(Collected data)
= = = = =

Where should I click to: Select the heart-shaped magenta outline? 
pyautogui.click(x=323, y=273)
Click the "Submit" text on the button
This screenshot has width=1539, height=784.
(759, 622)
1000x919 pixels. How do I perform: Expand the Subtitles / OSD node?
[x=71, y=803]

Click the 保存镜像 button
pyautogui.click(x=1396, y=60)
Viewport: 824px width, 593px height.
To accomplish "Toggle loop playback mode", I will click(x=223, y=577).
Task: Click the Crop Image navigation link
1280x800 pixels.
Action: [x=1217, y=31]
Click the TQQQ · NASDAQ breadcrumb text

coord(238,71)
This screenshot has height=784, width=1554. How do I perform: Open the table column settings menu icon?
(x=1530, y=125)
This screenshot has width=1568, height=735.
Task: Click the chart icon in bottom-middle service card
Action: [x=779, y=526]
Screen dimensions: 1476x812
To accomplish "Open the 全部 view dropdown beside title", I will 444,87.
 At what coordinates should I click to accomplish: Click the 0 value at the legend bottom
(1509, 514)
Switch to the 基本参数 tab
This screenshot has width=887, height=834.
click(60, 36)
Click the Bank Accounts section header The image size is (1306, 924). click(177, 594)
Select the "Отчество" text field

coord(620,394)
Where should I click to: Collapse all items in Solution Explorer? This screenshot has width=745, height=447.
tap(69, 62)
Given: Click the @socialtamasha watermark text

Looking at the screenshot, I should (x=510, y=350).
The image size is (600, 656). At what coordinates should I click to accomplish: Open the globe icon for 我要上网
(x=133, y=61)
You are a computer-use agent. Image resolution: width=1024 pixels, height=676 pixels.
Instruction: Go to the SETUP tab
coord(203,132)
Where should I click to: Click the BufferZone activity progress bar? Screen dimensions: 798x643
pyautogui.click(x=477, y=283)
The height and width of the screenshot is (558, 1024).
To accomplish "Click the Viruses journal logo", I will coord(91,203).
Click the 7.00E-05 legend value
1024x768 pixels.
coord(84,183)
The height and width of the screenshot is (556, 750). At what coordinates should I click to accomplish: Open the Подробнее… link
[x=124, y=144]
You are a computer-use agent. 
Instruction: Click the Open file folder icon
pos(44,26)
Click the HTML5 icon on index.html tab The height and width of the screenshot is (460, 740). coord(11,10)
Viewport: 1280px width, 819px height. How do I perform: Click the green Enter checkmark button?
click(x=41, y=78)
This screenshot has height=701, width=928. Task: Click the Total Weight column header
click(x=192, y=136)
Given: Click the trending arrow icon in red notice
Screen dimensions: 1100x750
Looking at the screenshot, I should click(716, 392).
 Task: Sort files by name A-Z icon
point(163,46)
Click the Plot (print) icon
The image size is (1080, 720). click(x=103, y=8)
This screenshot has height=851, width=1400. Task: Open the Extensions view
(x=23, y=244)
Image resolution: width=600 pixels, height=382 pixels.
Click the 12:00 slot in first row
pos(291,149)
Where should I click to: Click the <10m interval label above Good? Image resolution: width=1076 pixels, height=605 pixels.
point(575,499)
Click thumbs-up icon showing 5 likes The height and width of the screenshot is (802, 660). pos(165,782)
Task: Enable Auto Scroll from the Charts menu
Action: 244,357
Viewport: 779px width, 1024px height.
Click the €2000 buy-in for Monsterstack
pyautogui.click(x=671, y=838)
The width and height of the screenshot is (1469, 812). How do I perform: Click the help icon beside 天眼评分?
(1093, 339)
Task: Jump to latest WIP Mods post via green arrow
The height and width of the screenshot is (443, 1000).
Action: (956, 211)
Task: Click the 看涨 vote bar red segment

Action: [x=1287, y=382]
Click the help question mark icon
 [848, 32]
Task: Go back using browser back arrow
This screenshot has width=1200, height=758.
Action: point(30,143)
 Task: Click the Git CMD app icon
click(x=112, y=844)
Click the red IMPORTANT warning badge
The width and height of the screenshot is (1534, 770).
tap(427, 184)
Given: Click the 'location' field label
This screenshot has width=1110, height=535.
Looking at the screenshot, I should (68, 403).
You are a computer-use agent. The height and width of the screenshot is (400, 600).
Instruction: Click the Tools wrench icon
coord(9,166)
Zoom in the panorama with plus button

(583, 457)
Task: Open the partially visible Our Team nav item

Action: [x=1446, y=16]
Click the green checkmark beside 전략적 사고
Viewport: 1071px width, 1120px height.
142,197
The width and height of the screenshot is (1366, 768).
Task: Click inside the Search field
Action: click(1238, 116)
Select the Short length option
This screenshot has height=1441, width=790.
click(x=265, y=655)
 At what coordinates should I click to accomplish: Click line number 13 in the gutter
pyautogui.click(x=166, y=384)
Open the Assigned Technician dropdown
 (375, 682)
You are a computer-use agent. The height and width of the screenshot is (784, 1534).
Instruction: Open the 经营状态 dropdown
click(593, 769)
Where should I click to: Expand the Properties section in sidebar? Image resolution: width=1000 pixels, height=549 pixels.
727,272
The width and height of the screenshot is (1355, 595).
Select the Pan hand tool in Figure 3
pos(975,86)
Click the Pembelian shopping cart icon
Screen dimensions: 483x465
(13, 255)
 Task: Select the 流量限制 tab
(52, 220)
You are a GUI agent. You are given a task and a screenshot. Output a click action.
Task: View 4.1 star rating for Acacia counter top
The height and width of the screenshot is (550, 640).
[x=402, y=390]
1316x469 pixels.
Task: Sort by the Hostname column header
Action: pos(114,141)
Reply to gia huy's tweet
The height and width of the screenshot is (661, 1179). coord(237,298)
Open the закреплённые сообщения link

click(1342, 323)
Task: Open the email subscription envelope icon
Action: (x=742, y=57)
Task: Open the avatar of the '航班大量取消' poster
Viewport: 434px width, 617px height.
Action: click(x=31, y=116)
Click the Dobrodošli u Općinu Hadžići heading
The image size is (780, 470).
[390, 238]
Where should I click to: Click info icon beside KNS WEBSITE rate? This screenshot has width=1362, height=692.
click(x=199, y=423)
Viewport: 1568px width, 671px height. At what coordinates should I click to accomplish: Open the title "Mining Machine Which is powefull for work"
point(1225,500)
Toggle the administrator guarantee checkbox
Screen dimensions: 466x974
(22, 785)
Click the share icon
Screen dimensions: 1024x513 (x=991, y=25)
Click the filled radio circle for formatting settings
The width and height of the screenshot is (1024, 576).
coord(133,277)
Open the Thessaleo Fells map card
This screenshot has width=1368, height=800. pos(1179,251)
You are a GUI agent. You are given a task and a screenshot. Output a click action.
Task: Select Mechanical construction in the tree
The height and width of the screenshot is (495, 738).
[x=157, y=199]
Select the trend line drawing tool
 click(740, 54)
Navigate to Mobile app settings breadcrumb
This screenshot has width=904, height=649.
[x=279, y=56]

= = = = =

◆ **Your instructions**
Among the entries, copy every line containing the word "arrow".

◆ **Exercise output**
Given: Click the trending arrow icon in red notice
Task: Jump to latest WIP Mods post via green arrow
Task: Go back using browser back arrow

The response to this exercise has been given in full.